### Reading text
————————
Tuesday, February 20, 2007

Formatting: A Last Resort

A few months ago, my father passed down to me something that I've been desiring for many years, a good laptop. The laptop was nice. A couple years old, but still nice with 1280 megabytes of ram, I think processor is in the field of about 1.8 gigahertz and it's wide screen. So, all went well for many weeks. I would bring it to class and goof off, let my friends use it, and listen to music and play games when I went to my real home on the weekends. It was great. But good things for some unknown reason, can only last so long. Disaster suddenly striked!

I turn it on one day and as it starts up, wouldn't you know it? The dreaded blue screen of death. Before giving me enough time to even register what had happened, the computer restarts. "Fuck," or "Oh shit," is probably all I said for the next five minutes, as I kept trying to log on, but only once making it to the desktop at which point every program that starts at startup had an error message, and it crashed and restarted again. What had happened? Was it all that porn? No. I had not recently used it for porn, so that shouldn't be the cause. What had happened between the last time it worked and now? ...Oh, right. I had allowed my friend, while we were a bit under the influence of alcohol, to use the laptop. What could he have done?
————————
### Data for review
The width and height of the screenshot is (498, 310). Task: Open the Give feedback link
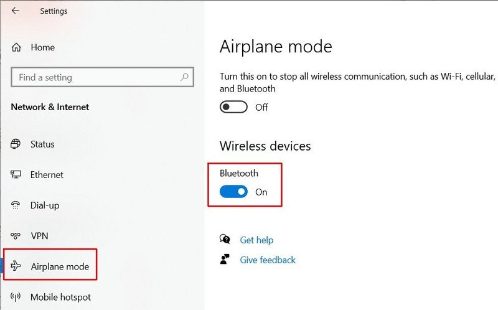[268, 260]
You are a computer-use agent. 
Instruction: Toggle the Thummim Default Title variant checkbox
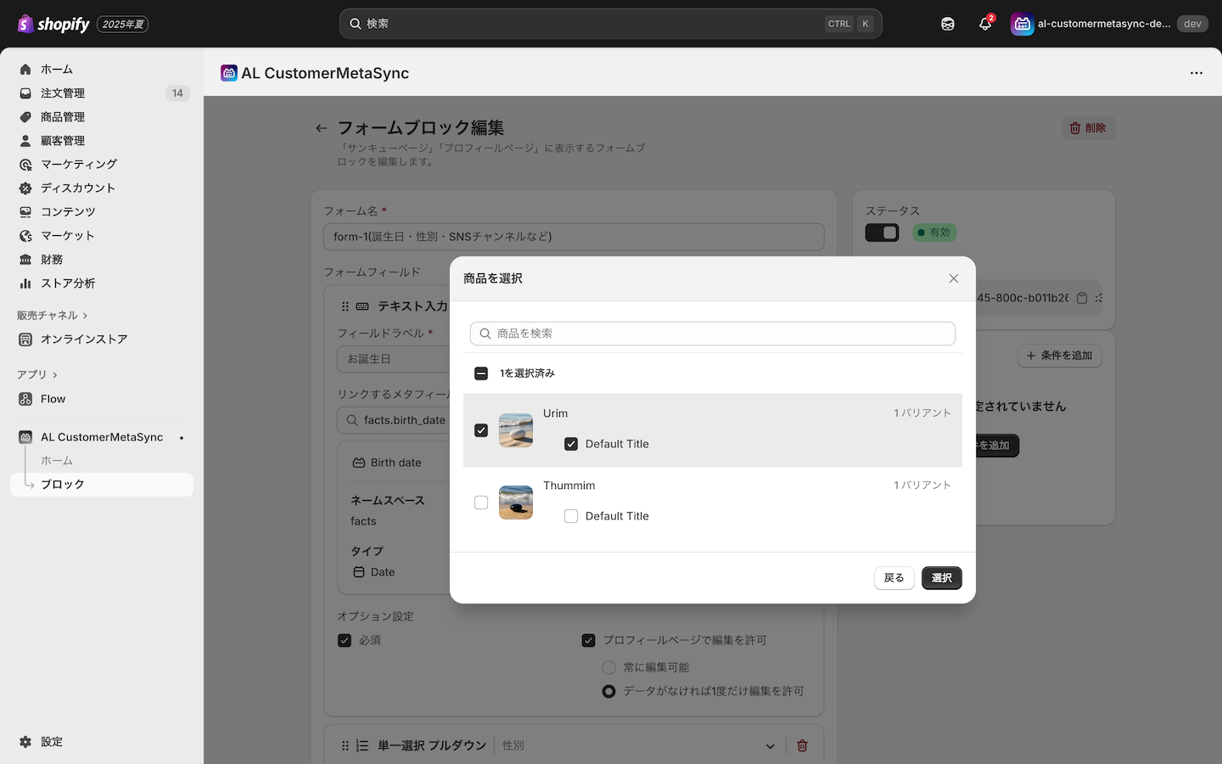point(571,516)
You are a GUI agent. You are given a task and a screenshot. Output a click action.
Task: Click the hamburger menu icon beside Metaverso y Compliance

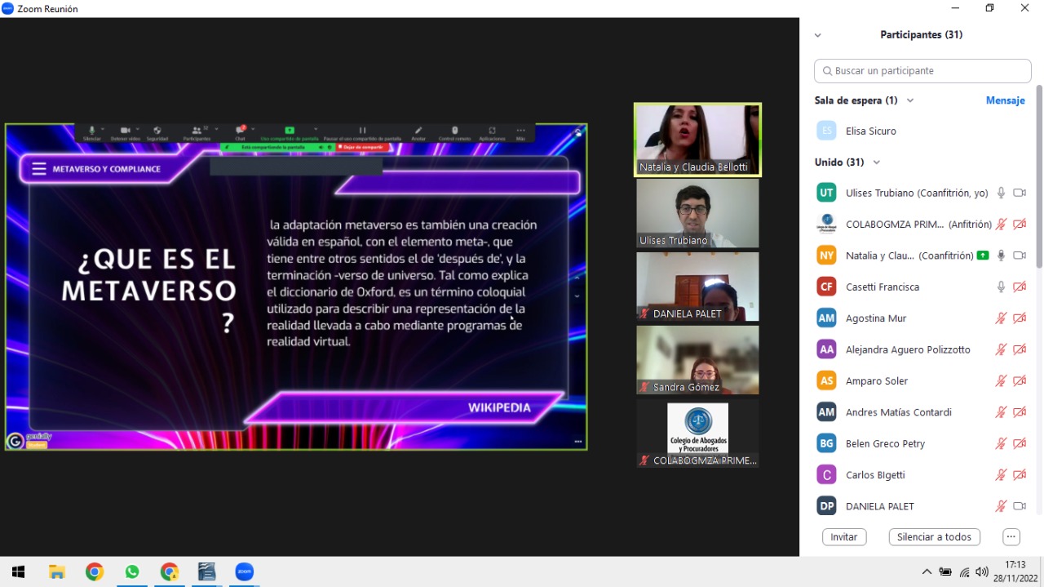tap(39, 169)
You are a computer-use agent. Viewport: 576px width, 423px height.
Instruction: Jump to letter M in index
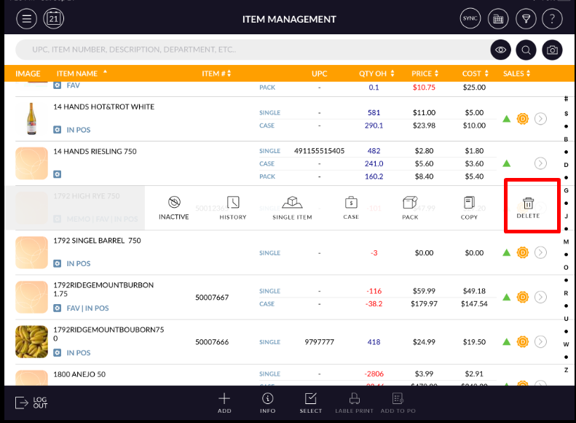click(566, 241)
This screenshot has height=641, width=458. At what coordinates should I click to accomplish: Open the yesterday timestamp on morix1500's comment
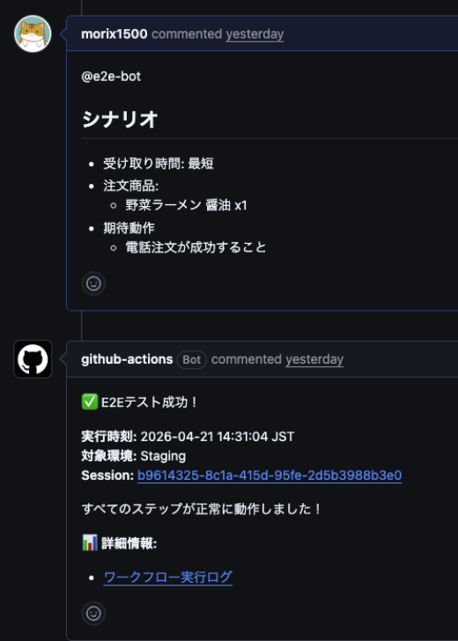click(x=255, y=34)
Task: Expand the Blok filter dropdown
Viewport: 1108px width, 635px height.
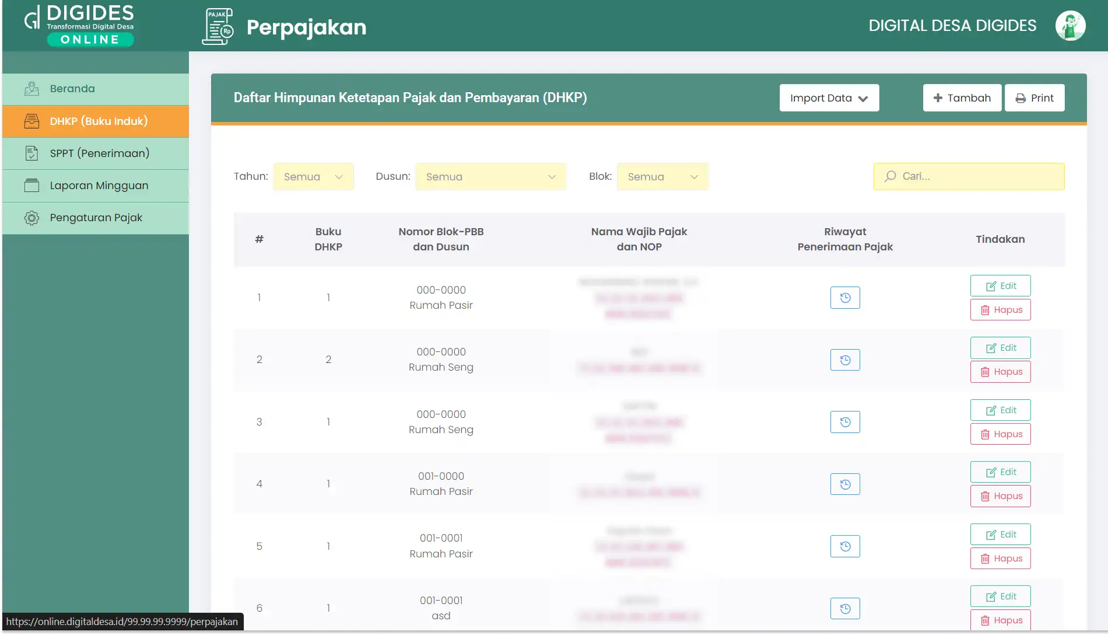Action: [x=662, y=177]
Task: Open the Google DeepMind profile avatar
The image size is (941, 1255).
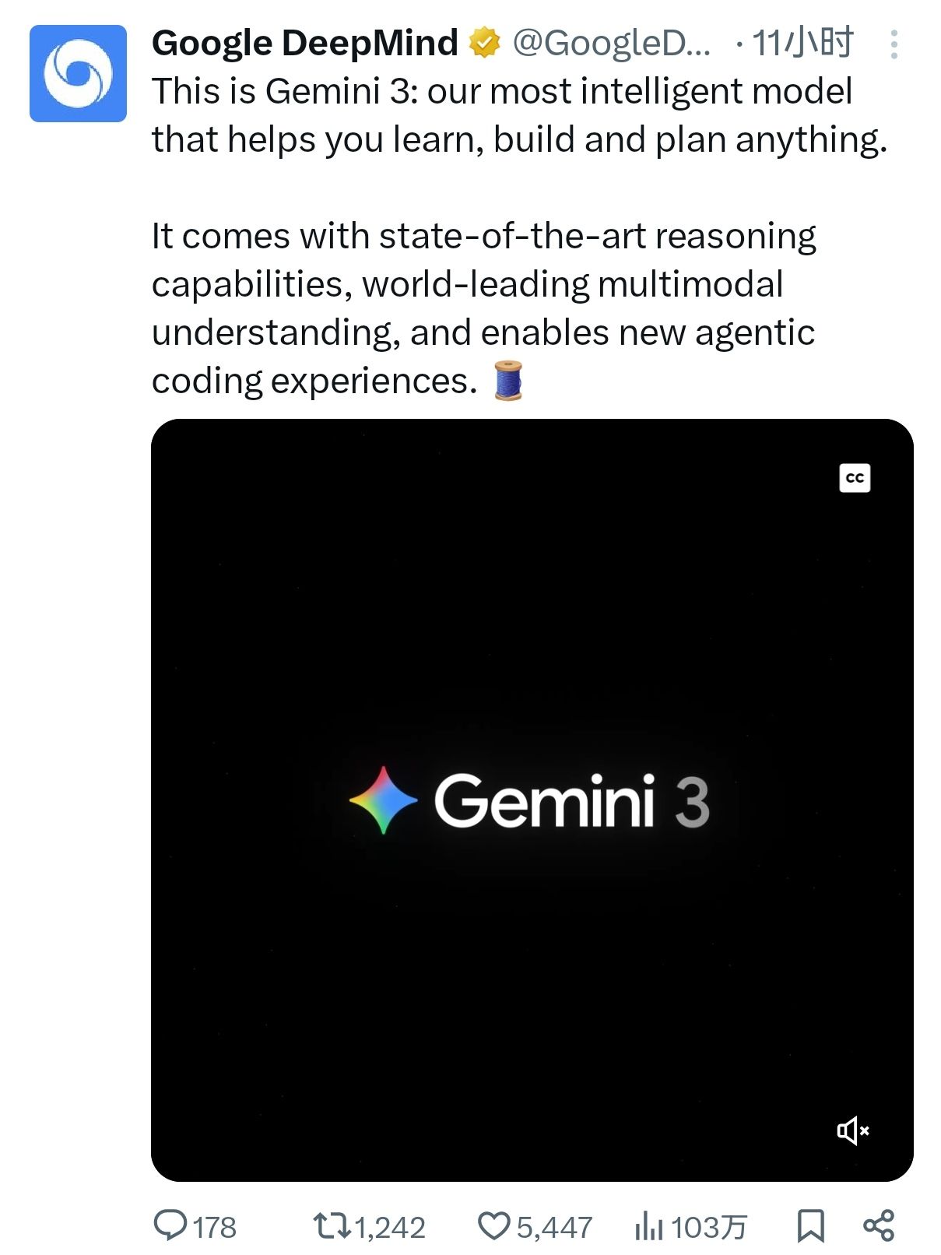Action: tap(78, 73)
————————
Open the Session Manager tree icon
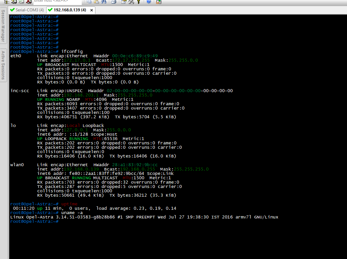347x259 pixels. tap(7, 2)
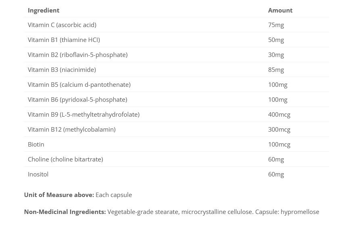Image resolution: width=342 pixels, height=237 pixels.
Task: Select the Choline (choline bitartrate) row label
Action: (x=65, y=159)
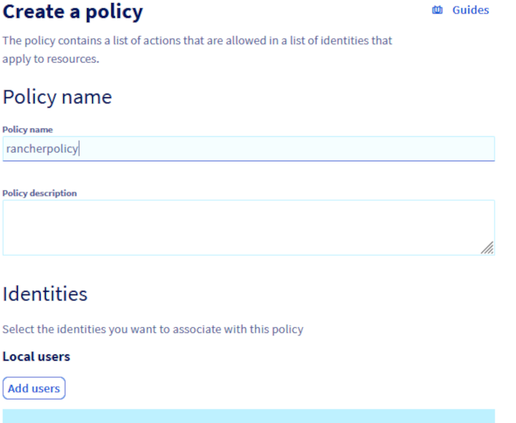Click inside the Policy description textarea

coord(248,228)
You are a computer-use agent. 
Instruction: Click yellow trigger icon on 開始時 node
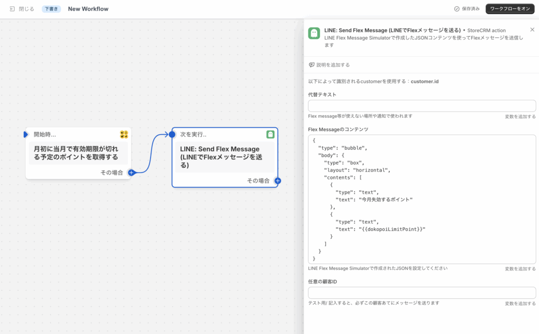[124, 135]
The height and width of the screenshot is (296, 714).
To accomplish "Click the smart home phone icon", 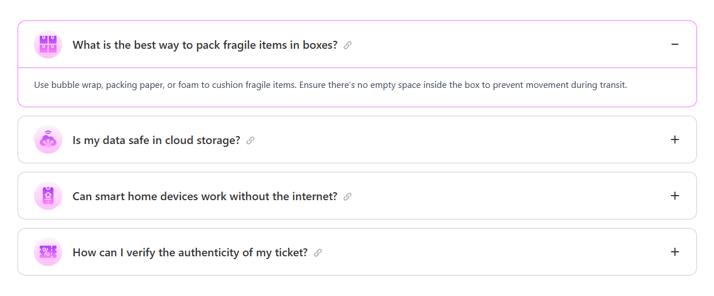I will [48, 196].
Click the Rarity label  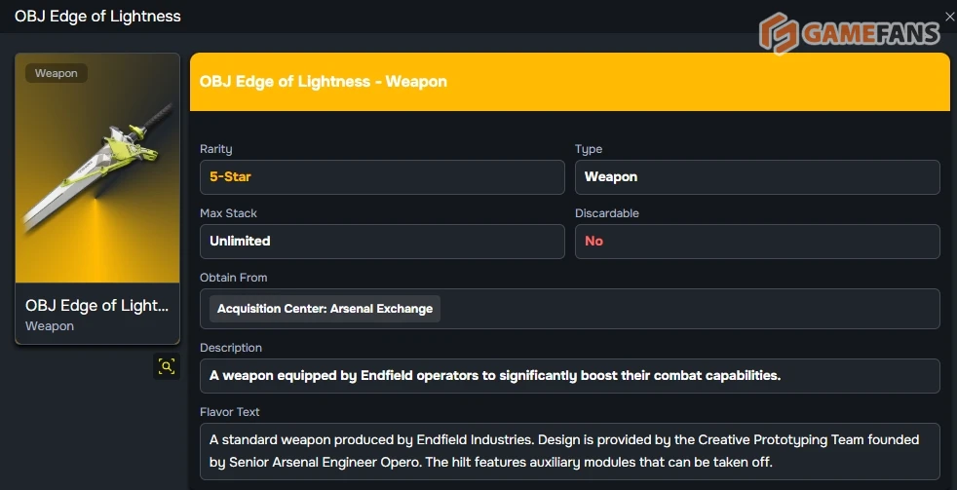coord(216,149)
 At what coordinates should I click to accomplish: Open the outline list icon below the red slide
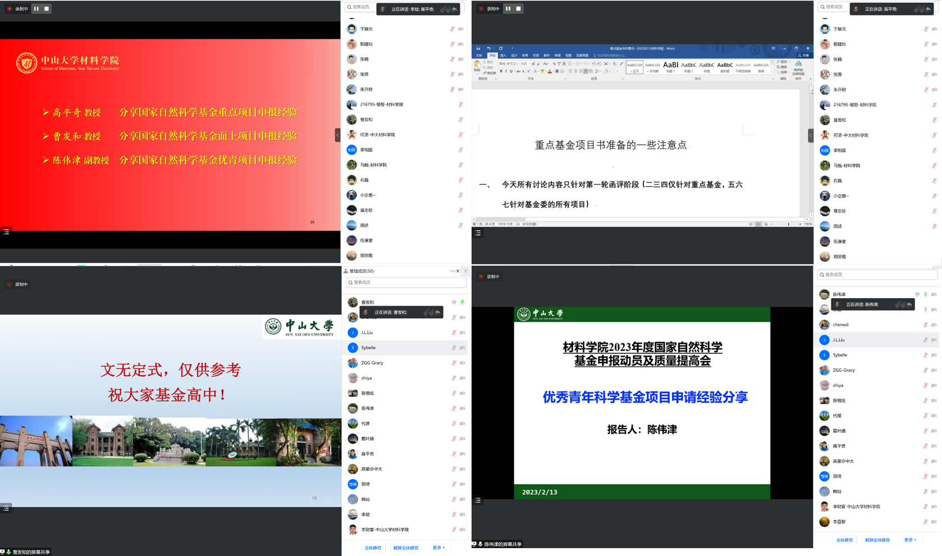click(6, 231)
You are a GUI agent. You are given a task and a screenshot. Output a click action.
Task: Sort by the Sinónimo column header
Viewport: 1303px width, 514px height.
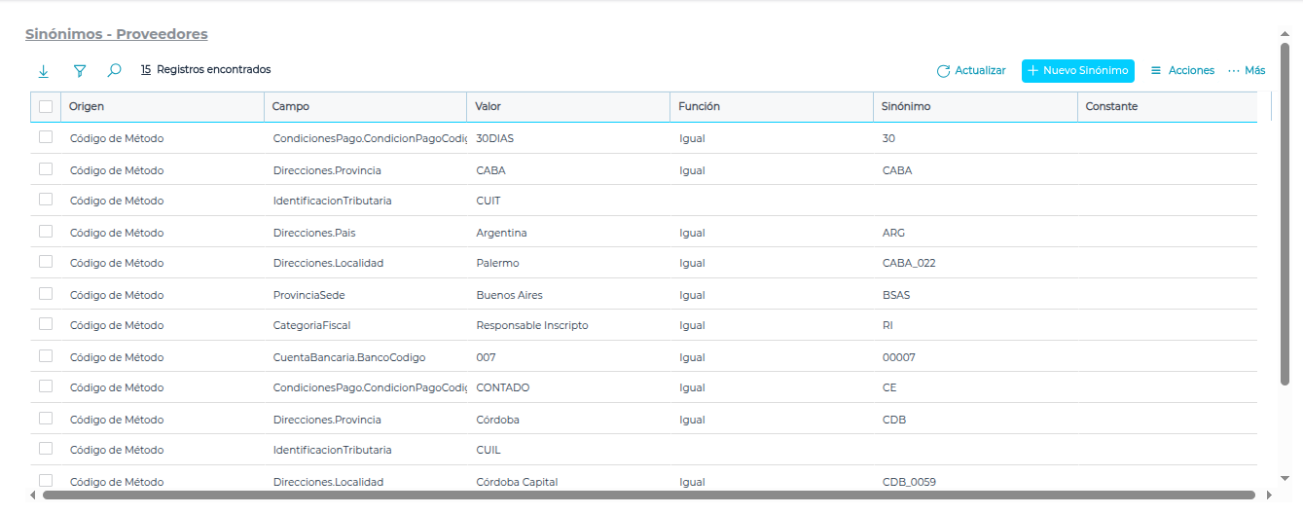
————————
### Task
Repeat word for word the passage of the blog post starting at "A few months" and ending at "Disaster suddenly striked!". The rows have nothing to do with the blog post.

### Result for this exercise
A few months ago, my father passed down to me something that I've been desiring for many years, a good laptop. The laptop was nice. A couple years old, but still nice with 1280 megabytes of ram, I think processor is in the field of about 1.8 gigahertz and it's wide screen. So, all went well for many weeks. I would bring it to class and goof off, let my friends use it, and listen to music and play games when I went to my real home on the weekends. It was great. But good things for some unknown reason, can only last so long. Disaster suddenly striked!